Symbolica 2.0: Programmable Symbols for Python and Rust
Symbolica 2.0 launches with "programmable symbols," a significant upgrade to its high-performance symbolic computation framework for Python and Rust. This release focuses on user customization for mathematical objects and boasts substantial performance improvements, making complex algebraic manipulation and numerical evaluation more ergonomic and efficient. Developers are taking notice of its advanced capabilities for generating fast numerical kernels and its innovative approach to type-erased evaluation callbacks.
The Lowdown
Symbolica 2.0 is a major release for the high-performance symbolic computation framework, designed for Python and Rust. The core theme of this update is "programmable symbols," allowing users unprecedented control to customize how mathematical objects behave, including simplification, differentiation, expansion, and evaluation. This empowers users to define custom mathematical objects that integrate seamlessly into the framework's existing capabilities.
Key enhancements and features in Symbolica 2.0 include:
- Programmable Symbols: Users can now install custom hooks for normalization, printing, derivatives, series expansion, and numerical evaluation, significantly extending the framework's flexibility.

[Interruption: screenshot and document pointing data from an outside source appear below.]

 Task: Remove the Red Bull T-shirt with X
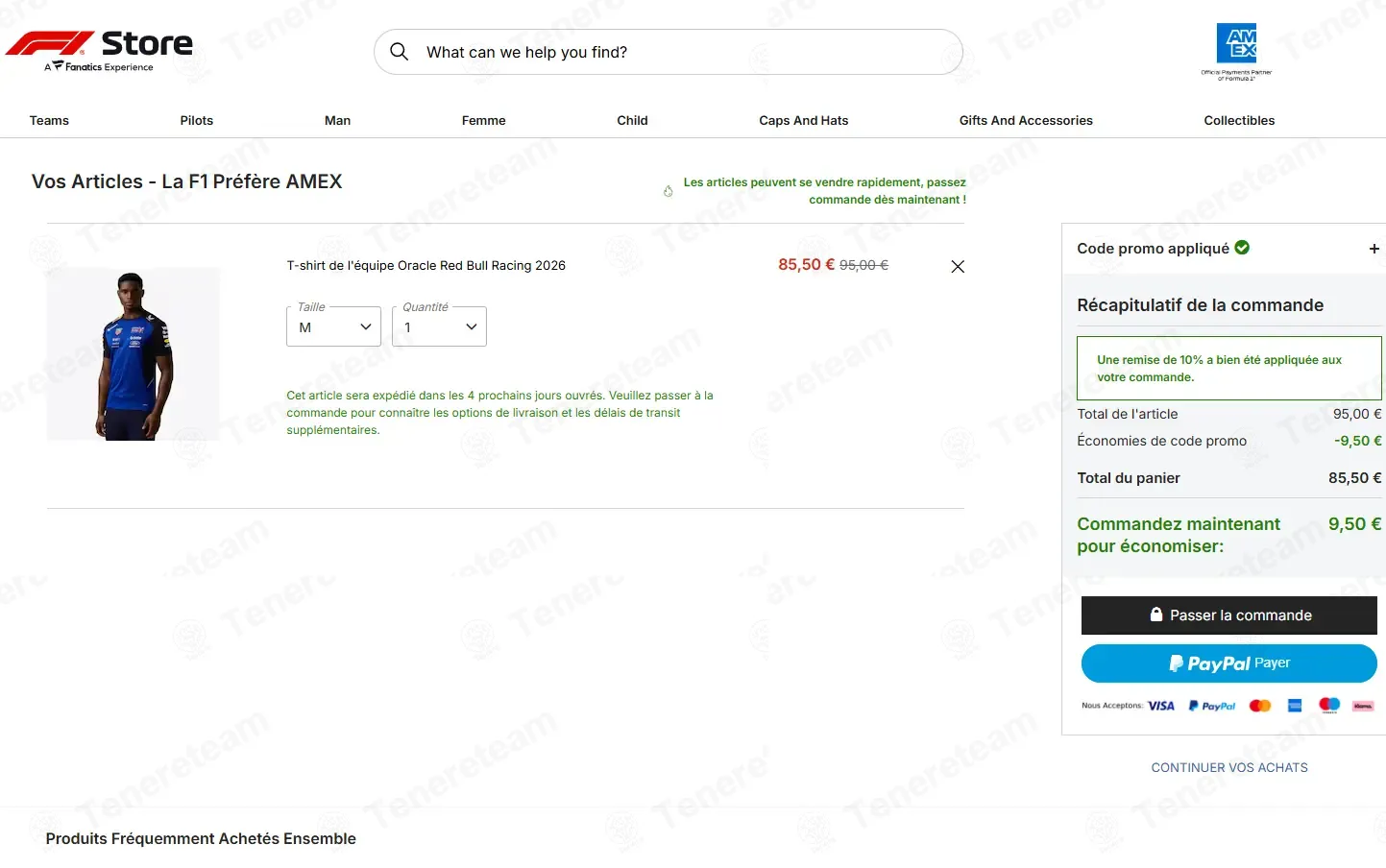pyautogui.click(x=958, y=267)
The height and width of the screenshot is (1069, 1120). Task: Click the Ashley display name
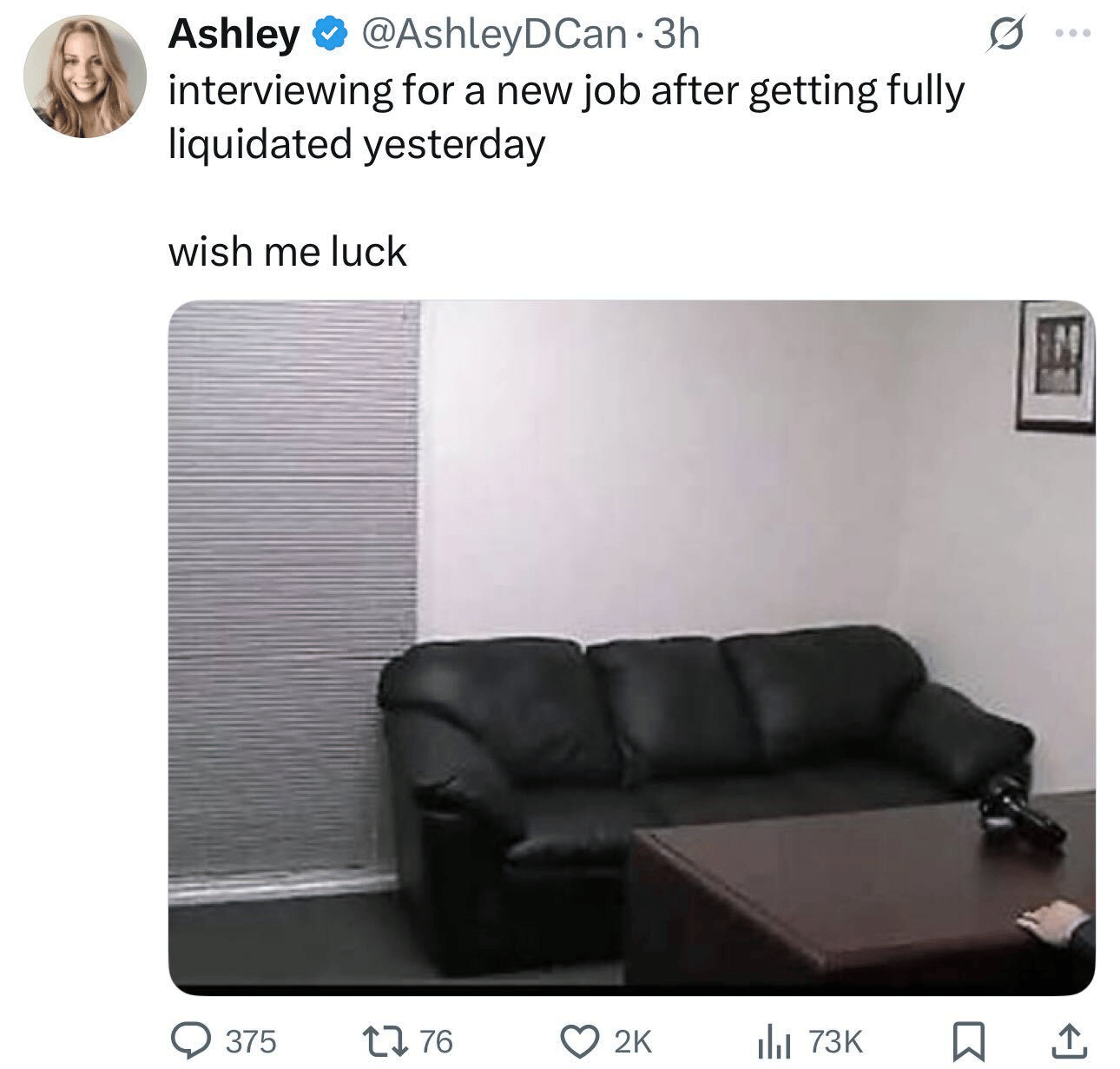pyautogui.click(x=234, y=36)
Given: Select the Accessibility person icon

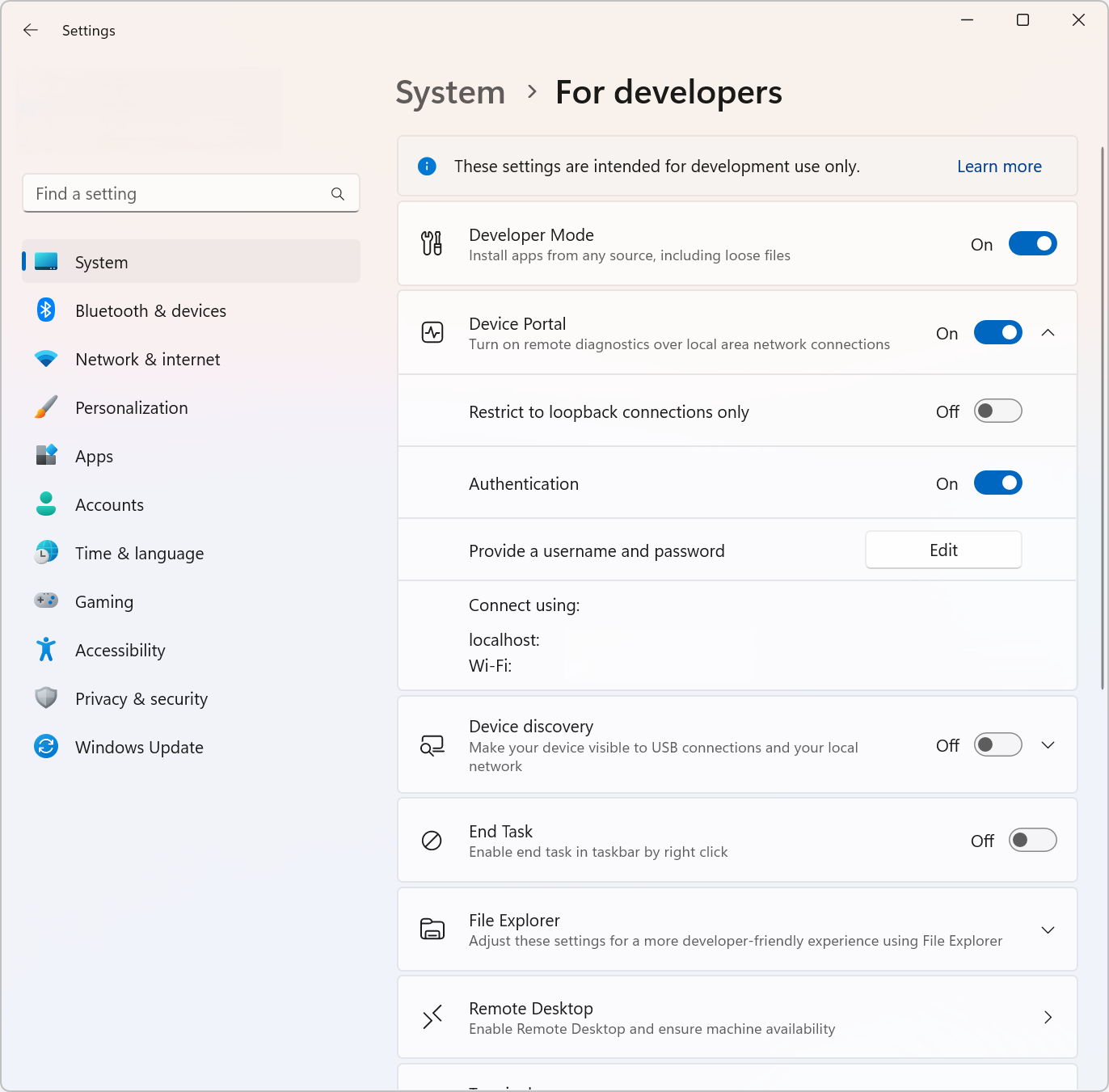Looking at the screenshot, I should tap(46, 649).
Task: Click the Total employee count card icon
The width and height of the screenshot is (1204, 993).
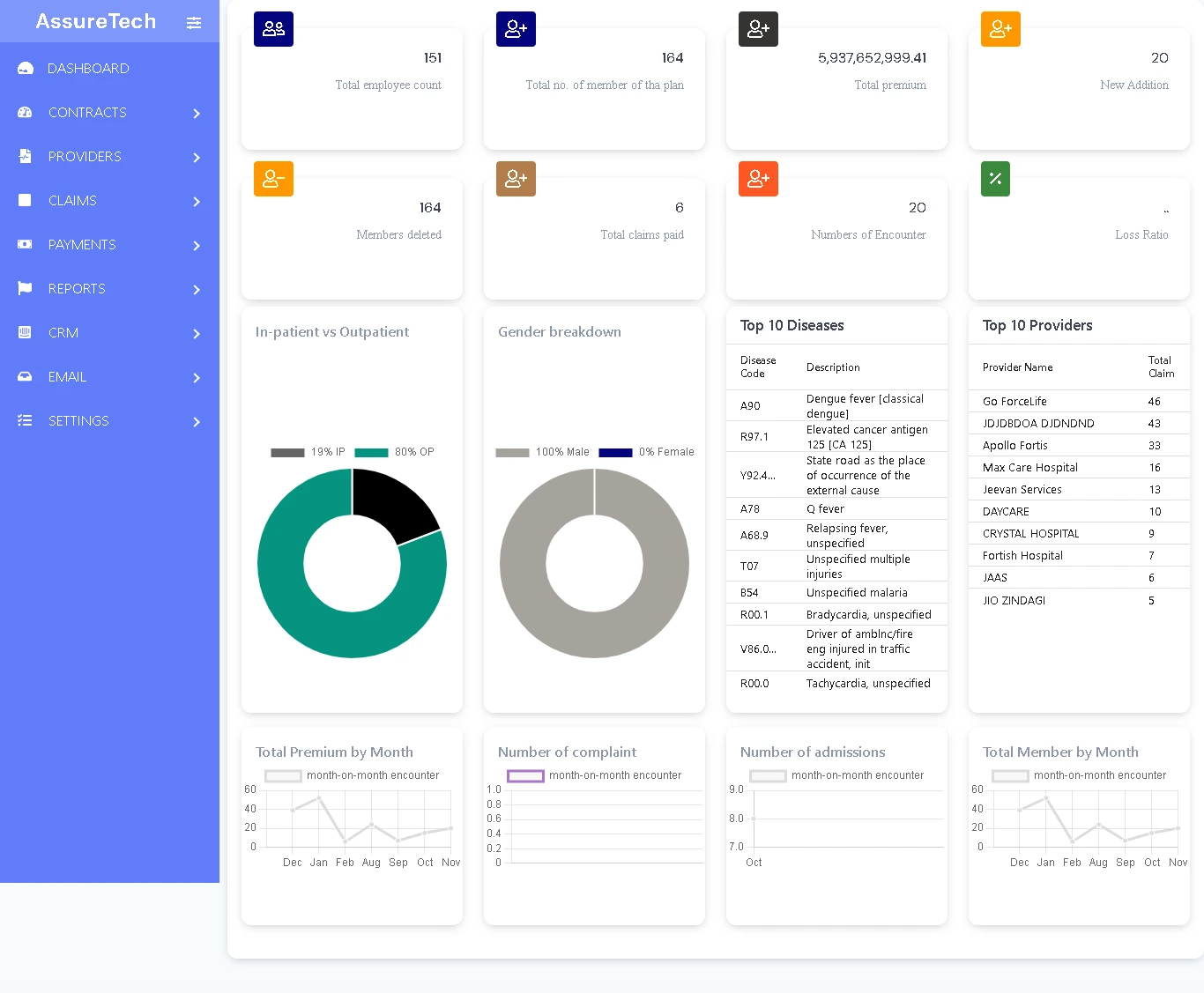Action: click(273, 29)
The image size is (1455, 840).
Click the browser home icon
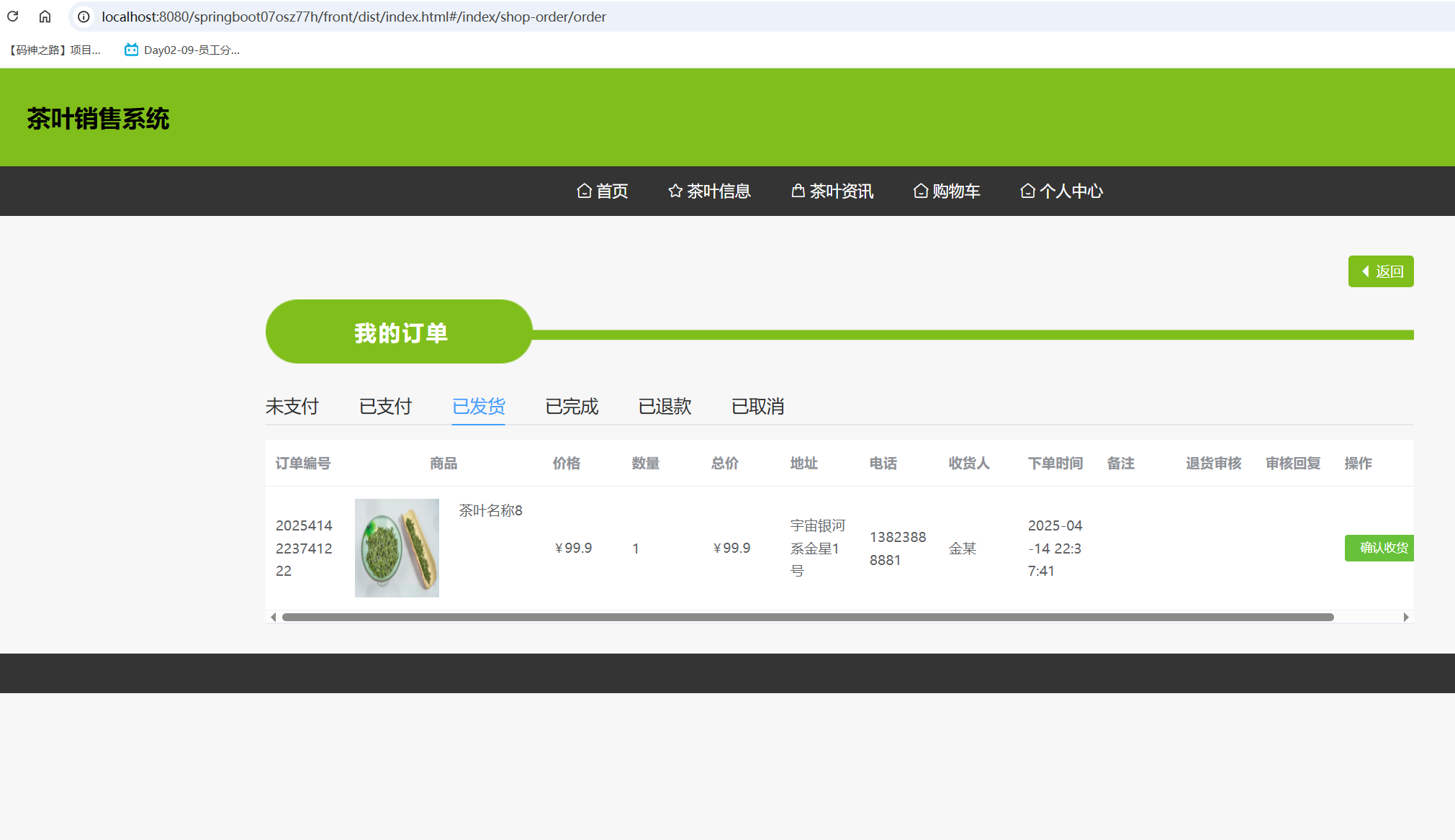coord(45,17)
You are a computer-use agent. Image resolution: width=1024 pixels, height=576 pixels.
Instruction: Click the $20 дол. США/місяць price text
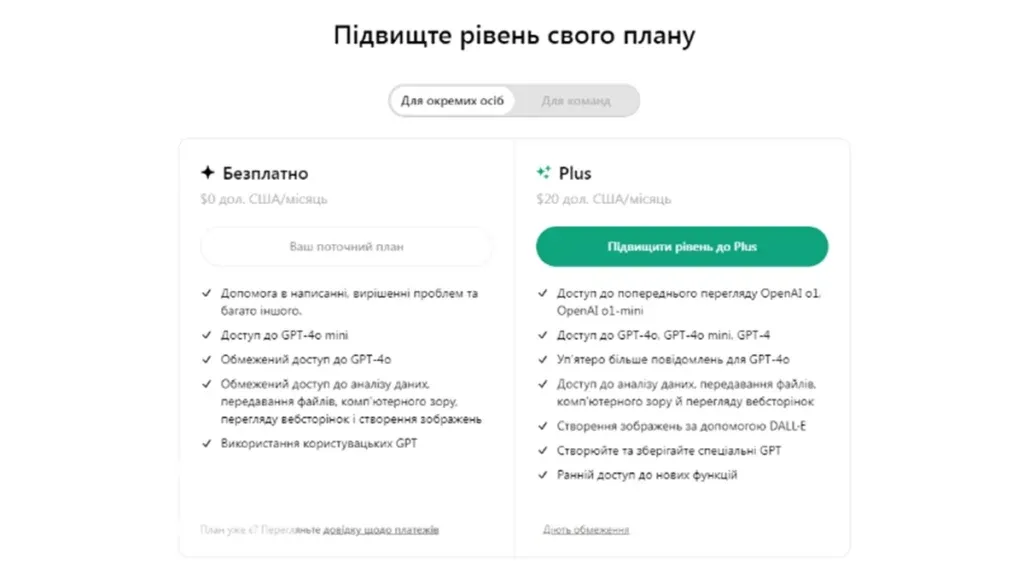[602, 199]
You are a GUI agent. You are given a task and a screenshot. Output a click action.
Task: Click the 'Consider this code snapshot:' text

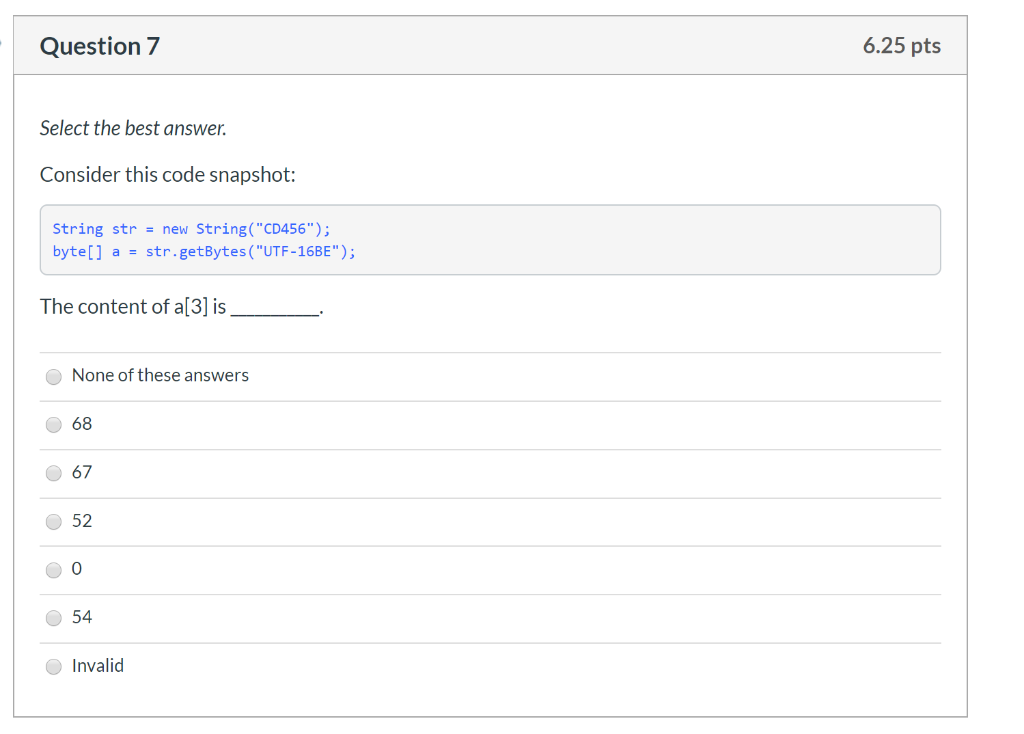click(168, 175)
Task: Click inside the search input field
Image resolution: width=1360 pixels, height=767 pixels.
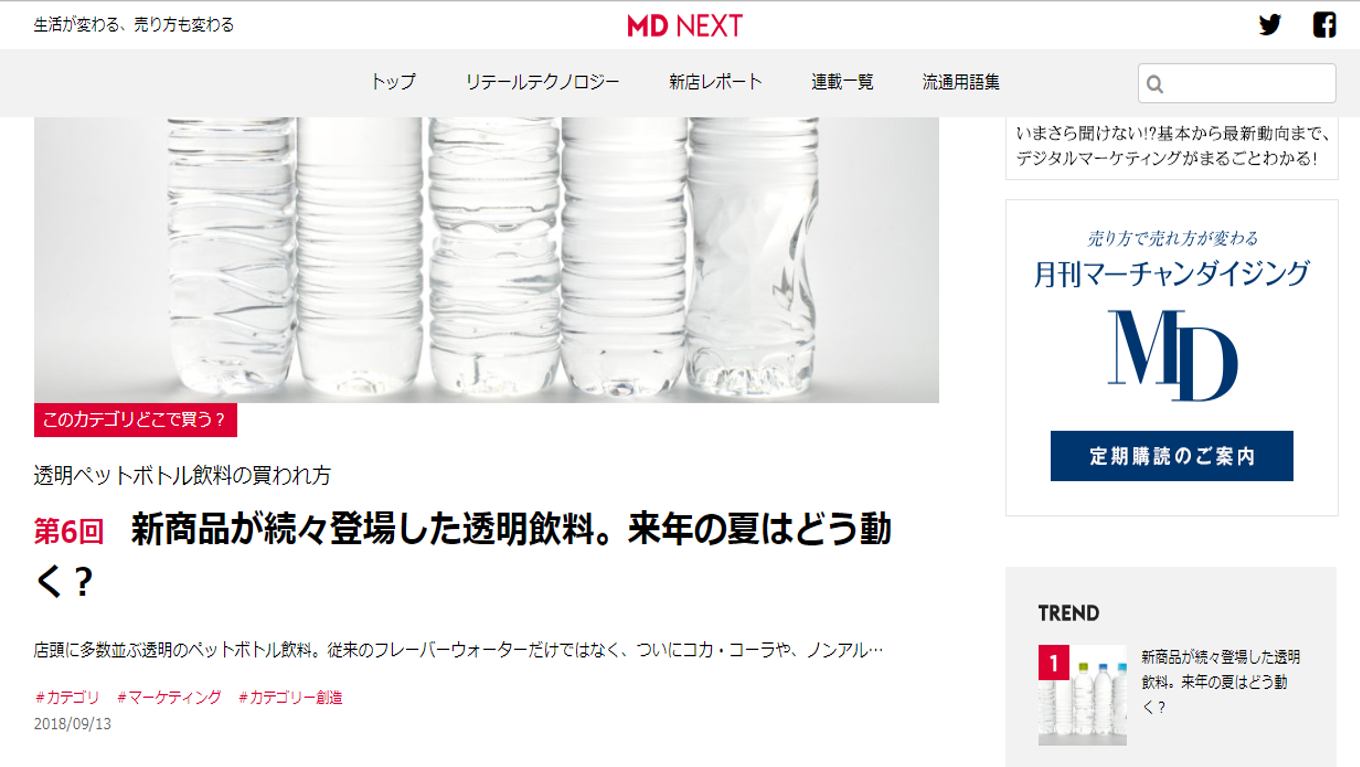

- Improved Rust API: The Rust API has been refined for better ergonomics, reducing boilerplate with a new prelude, more operator overloading, builder-style APIs, and clearer error handling.
- Advanced Evaluators: Expression evaluation has received substantial engineering, including JIT compilation (via
symjit) which is now the default for Python, and a new double-float arithmetic path offering 106 bits of precision while maintaining performance. - Expanded Mathematical Vocabulary: Symbolica now supports a wider range of built-in special functions like polygamma, polylogarithms, Bessel functions, and Riemann zeta, complete with evaluation hooks and series behavior around poles.
- Performance Gains: Significant under-the-hood improvements to expression manipulation, such as optimized pattern matching, term sorting, and polynomial GCD computations, have led to performance increases ranging from 2x to 10,000x.
- Better Output: New features like automatic line-wrapping with colorized brackets, colorful HTML output for notebooks, and Typst output enhance readability and integration with documentation tools.
- AI Integration: The author shares insights into how AI tools were used during development, noting their value for large refactors and peripheral tasks, though critical code and complex debugging still require manual oversight.
This release solidifies Symbolica's position as a powerful tool for converting symbolic expressions into highly optimized numerical kernels, making it invaluable for tasks like Jacobian computation, numerical optimization, and integration, with a strong focus on user programmability and high performance.